On March 9, the unions’ legal challenge against Bill 148 will be heard by the Nova Scotia Court of Appeal starting tomorrow at 10 a.m. The proceedings are expected to last two days and will be livestreamed here.

On Aug. 22, 2017, the Attorney General of Nova Scotia filed a Reference to the Court of Appeal, pursuant to Section 3 of the Constitutional Questions Act. The Reference was amended on Oct. 13, 2017. The Amended Reference asks the Court to consider whether certain provisions of the Public Services Sustainability (2015) Act violate the Canadian Charter of Rights and Freedoms, specifically Section 2(d), which guarantees an individual’s right to freedom of association.

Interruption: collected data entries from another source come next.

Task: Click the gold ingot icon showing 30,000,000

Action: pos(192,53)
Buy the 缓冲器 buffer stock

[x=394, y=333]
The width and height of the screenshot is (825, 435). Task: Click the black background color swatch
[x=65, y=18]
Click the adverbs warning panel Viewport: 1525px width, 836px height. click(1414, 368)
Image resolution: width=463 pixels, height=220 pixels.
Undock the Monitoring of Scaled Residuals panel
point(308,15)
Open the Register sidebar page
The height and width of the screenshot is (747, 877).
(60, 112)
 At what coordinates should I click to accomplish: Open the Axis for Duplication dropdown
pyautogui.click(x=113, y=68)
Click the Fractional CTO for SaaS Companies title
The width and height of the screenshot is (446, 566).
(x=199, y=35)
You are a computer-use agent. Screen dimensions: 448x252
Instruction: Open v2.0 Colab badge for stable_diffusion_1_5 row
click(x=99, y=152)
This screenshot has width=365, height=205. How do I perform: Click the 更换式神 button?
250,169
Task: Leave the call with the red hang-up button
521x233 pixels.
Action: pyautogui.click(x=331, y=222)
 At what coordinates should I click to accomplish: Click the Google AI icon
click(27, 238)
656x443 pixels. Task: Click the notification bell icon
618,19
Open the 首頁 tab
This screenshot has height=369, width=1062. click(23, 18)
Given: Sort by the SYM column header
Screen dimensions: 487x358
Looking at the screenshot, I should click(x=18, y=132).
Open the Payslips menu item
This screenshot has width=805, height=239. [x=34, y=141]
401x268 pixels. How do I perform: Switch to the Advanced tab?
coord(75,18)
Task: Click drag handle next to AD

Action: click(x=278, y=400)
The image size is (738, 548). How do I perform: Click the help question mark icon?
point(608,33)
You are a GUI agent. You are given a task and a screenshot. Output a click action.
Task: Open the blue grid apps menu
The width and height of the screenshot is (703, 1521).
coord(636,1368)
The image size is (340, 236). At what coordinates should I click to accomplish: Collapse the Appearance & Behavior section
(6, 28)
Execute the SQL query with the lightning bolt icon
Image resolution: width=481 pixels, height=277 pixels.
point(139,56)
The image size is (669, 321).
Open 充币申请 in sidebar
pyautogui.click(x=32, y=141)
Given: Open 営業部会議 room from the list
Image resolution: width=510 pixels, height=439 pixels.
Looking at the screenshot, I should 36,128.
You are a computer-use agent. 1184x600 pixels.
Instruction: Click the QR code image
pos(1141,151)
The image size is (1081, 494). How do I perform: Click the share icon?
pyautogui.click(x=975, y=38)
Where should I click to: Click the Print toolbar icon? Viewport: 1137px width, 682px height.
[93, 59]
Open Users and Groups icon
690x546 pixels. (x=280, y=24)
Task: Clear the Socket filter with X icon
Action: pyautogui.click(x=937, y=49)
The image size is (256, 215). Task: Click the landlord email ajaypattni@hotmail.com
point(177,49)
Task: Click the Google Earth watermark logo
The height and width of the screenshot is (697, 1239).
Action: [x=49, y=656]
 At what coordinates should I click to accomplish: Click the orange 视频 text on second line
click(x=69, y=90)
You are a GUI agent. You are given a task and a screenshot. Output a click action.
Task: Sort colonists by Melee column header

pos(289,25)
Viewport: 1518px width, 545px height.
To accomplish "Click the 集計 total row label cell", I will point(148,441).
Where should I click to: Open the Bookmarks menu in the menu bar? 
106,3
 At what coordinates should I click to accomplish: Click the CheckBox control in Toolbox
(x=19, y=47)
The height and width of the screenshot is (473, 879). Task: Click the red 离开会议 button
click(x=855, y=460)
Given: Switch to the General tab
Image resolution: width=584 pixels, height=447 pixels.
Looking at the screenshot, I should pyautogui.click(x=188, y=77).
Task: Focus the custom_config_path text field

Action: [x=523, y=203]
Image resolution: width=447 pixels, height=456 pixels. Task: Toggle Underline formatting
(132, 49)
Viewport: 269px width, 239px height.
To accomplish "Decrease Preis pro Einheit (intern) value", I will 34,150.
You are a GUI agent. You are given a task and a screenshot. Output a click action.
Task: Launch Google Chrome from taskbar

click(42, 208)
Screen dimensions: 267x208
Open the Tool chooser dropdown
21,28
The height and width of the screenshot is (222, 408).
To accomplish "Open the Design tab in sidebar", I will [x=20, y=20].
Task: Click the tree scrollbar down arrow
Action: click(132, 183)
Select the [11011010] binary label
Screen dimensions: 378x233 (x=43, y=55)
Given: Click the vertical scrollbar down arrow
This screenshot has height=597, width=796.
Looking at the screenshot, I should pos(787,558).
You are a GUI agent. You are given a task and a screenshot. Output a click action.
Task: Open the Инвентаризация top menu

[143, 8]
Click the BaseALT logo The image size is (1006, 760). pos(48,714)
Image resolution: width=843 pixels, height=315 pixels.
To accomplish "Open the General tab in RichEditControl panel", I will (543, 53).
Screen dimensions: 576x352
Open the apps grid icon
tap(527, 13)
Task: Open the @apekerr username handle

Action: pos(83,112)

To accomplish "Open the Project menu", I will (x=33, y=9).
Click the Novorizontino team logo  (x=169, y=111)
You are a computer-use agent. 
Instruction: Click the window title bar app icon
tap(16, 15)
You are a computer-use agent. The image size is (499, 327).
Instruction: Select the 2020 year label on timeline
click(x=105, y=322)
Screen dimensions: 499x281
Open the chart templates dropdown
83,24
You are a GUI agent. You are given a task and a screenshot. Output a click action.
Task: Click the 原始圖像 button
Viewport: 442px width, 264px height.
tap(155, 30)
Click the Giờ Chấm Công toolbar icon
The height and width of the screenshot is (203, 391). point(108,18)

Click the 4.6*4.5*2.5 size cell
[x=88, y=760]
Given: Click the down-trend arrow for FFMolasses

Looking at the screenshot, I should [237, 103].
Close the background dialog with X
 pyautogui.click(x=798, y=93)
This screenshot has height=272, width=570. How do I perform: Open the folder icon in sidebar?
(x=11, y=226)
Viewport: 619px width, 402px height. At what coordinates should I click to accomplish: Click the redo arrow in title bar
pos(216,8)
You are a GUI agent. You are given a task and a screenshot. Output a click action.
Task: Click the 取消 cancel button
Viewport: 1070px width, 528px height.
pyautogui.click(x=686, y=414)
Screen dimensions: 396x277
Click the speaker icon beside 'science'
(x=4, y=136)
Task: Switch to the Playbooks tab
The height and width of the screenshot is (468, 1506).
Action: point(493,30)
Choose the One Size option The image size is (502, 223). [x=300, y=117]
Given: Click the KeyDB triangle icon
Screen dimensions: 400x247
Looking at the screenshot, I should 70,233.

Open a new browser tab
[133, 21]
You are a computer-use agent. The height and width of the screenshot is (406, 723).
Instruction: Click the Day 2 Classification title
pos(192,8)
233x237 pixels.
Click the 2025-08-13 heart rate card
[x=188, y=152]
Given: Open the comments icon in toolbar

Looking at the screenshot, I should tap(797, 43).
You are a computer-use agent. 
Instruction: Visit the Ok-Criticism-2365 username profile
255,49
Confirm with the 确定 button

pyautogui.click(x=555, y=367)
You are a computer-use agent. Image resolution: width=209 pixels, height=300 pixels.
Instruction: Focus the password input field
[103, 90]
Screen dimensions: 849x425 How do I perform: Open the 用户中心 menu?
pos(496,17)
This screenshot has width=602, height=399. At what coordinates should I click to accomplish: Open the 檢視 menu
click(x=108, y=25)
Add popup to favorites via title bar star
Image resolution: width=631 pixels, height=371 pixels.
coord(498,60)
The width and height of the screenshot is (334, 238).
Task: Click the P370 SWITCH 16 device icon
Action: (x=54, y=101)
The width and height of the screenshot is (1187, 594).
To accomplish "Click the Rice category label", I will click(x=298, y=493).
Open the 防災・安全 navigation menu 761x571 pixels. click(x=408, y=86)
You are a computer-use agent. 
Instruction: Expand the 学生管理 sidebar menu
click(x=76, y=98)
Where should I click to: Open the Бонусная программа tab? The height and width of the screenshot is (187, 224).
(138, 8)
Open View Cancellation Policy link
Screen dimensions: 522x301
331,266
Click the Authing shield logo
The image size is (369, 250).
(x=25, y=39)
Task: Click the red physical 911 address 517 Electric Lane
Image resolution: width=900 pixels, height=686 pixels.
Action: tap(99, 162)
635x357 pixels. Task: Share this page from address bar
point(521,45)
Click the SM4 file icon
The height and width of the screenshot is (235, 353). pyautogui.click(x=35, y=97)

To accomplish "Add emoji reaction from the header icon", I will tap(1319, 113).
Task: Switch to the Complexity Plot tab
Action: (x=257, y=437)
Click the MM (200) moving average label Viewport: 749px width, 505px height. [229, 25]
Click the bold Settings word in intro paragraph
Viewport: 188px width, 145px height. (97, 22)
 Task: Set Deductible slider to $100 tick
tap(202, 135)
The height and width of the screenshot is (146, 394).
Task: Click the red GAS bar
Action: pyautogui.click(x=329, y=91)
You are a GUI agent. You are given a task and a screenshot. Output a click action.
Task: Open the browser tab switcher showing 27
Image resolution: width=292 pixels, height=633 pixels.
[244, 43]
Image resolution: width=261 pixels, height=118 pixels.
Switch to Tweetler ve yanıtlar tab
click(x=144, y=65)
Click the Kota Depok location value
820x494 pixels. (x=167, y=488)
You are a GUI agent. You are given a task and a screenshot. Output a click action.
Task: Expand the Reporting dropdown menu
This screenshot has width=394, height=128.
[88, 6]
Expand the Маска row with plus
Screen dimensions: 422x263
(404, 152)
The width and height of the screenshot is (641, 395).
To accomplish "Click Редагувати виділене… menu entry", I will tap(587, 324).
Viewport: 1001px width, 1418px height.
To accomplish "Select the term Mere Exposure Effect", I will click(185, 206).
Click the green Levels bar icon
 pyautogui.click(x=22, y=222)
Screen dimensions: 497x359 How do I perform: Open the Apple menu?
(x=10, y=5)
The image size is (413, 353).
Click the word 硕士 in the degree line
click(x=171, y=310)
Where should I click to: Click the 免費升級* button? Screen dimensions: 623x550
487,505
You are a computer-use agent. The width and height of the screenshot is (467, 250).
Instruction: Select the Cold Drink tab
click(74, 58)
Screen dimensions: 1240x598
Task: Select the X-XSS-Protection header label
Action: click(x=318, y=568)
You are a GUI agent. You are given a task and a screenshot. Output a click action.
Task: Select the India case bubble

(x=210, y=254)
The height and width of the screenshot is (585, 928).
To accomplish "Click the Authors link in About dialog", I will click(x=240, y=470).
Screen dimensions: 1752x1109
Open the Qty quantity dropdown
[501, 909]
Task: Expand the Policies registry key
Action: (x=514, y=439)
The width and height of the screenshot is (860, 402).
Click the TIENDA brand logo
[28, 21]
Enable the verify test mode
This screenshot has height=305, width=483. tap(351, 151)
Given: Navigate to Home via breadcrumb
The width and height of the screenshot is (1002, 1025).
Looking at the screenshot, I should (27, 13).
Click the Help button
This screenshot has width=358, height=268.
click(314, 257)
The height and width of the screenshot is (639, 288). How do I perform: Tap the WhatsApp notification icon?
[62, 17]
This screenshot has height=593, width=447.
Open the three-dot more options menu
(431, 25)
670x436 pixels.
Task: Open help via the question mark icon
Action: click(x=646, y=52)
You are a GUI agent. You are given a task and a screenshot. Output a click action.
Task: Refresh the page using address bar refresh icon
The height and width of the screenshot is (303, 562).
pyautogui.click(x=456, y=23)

This matter will be heard by a three-member panel comprised of Chief Justice Michael Wood, Justice David Farrar, and Justice Carole Beaton.

 

Background:

Stephen McNeil’s Liberal government proclaimed Bill 148 – the Public Service Sustainability Act in 2017. This piece of legislation did three things that interfere with your right to full, free, collective bargaining:

  1. It imposed a non-negotiated wage pattern on the entire public sector (0%, 0%, 1.0%, 1.5% & an additional 0.5% on the last day of the agreement);
  2. It removed long-standing articles from the Civil Service master agreement (ending the retirement allowance/public service award as of April 1, 2015);
  3. Prohibiting an arbitrator from awarding anything above the above-noted wage pattern.

Even before government proclaimed the Bill into force, the threat of legislation hobbled the unions’ bargaining power and prevented us from being able to freely conclude the collective bargaining process, because it took away the leverage of wages and monetary items like the service award off the table completely. After a significant amount of time with very little progress in bargaining at any major tables, the NSGEU announced in late summer 2017 that it would apply to the Labour Board to appoint an Interest Arbitration Board to settle the Civil Service Master Agreement, as is our right under the legislation that applied. Government proclaimed the legislation to prevent the interest arbitrator from awarding any monetary increases that were higher than was set out in the legislation. Since the legislation was passed, the NSGEU has been working hard alongside seven other unions who represent unionized workers to try and have this unjust legislation overturned by the courts.

The unions’ argument is that Bill 148 breaches Section 2(d) of the Charter, which guarantees Canadians Freedom of Association and protects the right to collective bargaining and the right to strike.